» FRAGMENTO PROPORCIONADO:
Existe una diferencia sustancial entre la nota al pie del investigador y la del traductor. Hay puntos en común que, sin embargo, las ligan a esa tradición: confieren al traductor un aire de autoridad y legitiman la elección. Lo cierto es que si algo requiere demasiadas explicaciones quiere decir que no se explica suficientemente por sí mismo, que no se está dirigiendo al lector de un modo claro. En teoría, el traductor, si algo hace, es tomar decisiones continuamente. Las palabras poseen matices de sentido imposibles de trasladar de una lengua a otra, de modo que el traductor debe, está obligado, a “decidir” cuál de las palabras de las que dispone su batería lingüística es la más cercana, cuál puede reemplazar a la original. Son continuos actos de determinación interior, que le hacen creer que esa, su decisión, es la más acertada, y que es probable que su presencia en el texto suscite una serie finita de complejas asociaciones y cambios de matiz a las palabras y las ideas venideras.
No entra en juego aquí la sencillez o la complejidad de la solución, sino su “naturalidad”. Dicha “naturalidad” es tal confrontada con el texto, es decir, la expresión debe ser “natural” en la misma medida en que la expresión original lo es. Así entendida, la naturalidad de la traducción comprende también la “antinaturalidad” cuando la expresión original es antinatural. Al toparse con palabras o expresiones “complejas” (difíciles de traducir), el traductor tiende a no resignarse a la pérdida de sentido que implica vaciar las palabras o las expresiones de todo su complejo sentido, “filtrándolas”, “tamizándolas”, dejando en la superficie lo que a su vista es el despojo raquítico, la radiografía, la reproducción desenfocada de la imagen original, rica y múltiple, intrincada y diversa.
Hay casos en que la nota al pie se justifica. Si la ambigüedad en cuestión condena al lector a la pérdida irreparable de un matiz sustancial, bien, no hay salida (los nombres propios suelen correr la misma suerte). Pero en esos casos la intervención debe ser “acomplejada”, o sea tímida, breve, sucinta. Lo que el traductor debe comprender es que al intervenir al pie lo que está haciendo es confesar una derrota; derrota que no siempre debe adjudicarse a la inexperiencia o la inoperancia, sino también, a veces, a la mala suerte.

» DATOS:
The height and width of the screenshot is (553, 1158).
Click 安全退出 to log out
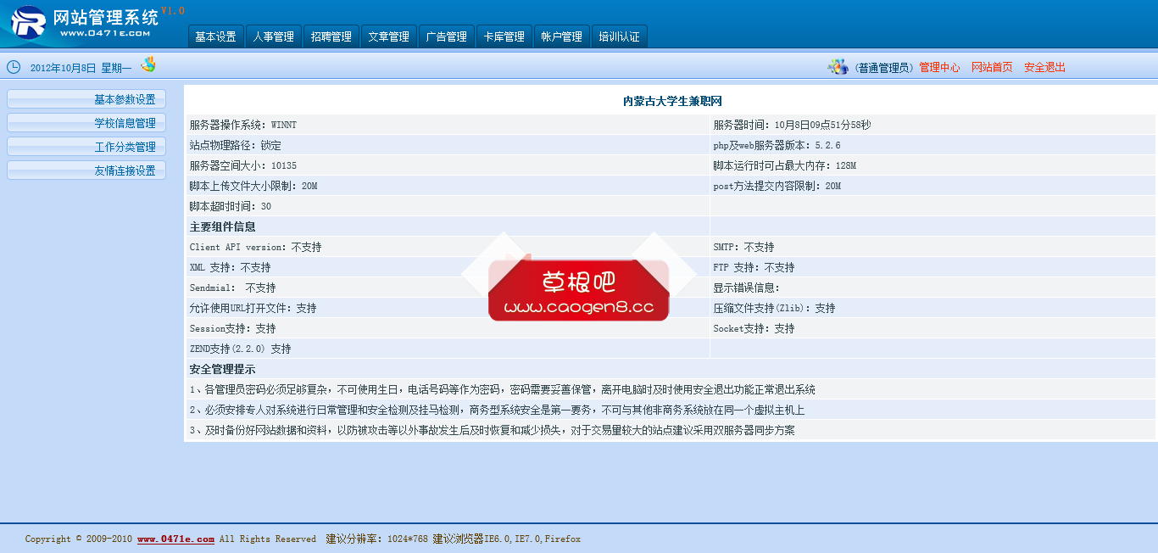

» TAREA PENDIENTE: Según el fragmento sobre la nota al pie del traductor, ¿qué confiesa el traductor cuando interviene al pie?

» RESPUESTA A CONTINUACIÓN: Confiesa una derrota.